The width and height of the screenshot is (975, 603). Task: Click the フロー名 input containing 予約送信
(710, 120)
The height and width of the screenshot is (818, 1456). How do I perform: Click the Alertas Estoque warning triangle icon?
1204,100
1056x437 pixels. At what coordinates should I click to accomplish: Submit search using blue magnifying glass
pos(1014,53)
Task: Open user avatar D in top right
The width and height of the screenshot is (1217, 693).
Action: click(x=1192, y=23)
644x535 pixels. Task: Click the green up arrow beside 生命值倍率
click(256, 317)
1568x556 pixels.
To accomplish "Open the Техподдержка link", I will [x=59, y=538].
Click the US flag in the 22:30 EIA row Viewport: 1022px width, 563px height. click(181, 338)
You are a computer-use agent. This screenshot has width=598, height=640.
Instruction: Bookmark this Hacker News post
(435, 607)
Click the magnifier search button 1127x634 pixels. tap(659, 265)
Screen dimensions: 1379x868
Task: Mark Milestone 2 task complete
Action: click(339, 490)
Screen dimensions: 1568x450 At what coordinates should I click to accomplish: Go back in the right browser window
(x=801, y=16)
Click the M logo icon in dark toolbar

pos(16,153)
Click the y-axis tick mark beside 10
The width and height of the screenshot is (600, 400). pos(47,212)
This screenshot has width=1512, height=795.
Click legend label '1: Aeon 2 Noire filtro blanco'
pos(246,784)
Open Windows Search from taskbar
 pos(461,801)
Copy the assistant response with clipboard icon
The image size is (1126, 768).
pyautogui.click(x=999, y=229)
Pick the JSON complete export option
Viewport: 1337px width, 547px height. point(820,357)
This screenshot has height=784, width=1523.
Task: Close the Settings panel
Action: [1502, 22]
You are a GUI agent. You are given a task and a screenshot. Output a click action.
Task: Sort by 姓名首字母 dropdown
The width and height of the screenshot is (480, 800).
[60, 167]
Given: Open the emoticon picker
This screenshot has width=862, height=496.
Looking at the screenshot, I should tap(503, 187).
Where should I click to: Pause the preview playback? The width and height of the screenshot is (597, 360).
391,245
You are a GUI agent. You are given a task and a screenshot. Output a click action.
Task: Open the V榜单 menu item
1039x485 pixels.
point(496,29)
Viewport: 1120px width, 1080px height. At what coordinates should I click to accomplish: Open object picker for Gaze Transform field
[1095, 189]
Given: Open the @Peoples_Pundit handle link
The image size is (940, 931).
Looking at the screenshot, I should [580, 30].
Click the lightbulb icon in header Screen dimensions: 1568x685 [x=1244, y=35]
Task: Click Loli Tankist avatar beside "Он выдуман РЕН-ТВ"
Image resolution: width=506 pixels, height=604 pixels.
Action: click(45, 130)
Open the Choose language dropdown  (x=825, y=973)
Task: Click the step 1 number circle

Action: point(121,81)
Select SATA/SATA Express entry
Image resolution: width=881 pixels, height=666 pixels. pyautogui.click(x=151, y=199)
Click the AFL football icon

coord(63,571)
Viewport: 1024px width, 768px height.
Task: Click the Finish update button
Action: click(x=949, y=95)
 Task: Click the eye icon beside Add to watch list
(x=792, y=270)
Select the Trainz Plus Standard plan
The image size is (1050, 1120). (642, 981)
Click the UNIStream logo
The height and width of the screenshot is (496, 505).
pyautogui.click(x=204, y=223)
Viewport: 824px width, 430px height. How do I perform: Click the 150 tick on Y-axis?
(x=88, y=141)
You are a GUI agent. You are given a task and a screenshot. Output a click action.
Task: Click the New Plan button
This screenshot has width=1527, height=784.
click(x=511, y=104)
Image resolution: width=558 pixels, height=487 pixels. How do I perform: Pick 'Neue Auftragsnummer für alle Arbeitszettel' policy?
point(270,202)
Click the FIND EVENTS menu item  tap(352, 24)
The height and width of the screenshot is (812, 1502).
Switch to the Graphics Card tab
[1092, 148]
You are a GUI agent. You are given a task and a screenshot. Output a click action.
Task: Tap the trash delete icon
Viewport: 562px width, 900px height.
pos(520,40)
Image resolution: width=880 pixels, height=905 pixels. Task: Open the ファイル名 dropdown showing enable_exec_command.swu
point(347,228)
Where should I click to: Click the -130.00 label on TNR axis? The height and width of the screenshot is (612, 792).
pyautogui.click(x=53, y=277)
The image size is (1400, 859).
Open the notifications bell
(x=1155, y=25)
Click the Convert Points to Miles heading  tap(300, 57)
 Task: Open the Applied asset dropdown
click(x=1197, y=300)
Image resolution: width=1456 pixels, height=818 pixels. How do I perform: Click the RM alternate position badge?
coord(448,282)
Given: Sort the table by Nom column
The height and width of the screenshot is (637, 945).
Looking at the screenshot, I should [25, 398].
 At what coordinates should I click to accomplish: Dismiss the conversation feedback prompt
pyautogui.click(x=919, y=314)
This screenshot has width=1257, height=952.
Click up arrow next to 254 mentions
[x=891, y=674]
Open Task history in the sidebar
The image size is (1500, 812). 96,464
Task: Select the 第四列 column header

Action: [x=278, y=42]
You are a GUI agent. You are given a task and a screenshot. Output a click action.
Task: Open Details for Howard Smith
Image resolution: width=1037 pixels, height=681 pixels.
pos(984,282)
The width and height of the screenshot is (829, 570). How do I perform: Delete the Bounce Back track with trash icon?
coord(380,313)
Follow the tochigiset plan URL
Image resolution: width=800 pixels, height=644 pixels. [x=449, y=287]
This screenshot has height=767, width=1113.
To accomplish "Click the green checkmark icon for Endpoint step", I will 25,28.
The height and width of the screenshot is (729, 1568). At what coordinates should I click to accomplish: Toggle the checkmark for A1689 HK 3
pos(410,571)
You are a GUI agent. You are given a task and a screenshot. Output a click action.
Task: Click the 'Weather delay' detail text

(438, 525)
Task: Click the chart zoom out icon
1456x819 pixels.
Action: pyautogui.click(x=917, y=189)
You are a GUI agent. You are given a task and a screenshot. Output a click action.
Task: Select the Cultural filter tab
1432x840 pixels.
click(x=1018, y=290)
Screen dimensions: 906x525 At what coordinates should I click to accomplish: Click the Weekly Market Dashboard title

##########

Aim of the exercise: Rewrite the records as a numbered list, from the line with "1056x437 pixels. At" up to and including the line with "Action: [1502, 22]", leaving out blank lines.

Solution for this problem:
1. 1056x437 pixels. At what coordinates should I click to accomplish: Submit search using blue magnifying glass
2. pos(1014,53)
3. Task: Open user avatar D in top right
4. The width and height of the screenshot is (1217, 693).
5. Action: click(x=1192, y=23)
6. 644x535 pixels. Task: Click the green up arrow beside 生命值倍率
7. click(256, 317)
8. 1568x556 pixels.
9. To accomplish "Open the Техподдержка link", I will [x=59, y=538].
10. Click the US flag in the 22:30 EIA row Viewport: 1022px width, 563px height. click(181, 338)
11. You are a computer-use agent. This screenshot has width=598, height=640.
12. Instruction: Bookmark this Hacker News post
13. (435, 607)
14. Click the magnifier search button 1127x634 pixels. tap(659, 265)
15. Screen dimensions: 1379x868
16. Task: Mark Milestone 2 task complete
17. Action: click(339, 490)
18. Screen dimensions: 1568x450 At what coordinates should I click to accomplish: Go back in the right browser window
19. (x=801, y=16)
20. Click the M logo icon in dark toolbar
21. pos(16,153)
22. Click the y-axis tick mark beside 10
23. The width and height of the screenshot is (600, 400). pos(47,212)
24. This screenshot has width=1512, height=795.
25. Click legend label '1: Aeon 2 Noire filtro blanco'
26. pos(246,784)
27. Open Windows Search from taskbar
28.  pos(461,801)
29. Copy the assistant response with clipboard icon
30. The image size is (1126, 768).
31. pyautogui.click(x=999, y=229)
32. Pick the JSON complete export option
33. Viewport: 1337px width, 547px height. point(820,357)
34. This screenshot has height=784, width=1523.
35. Task: Close the Settings panel
36. Action: [1502, 22]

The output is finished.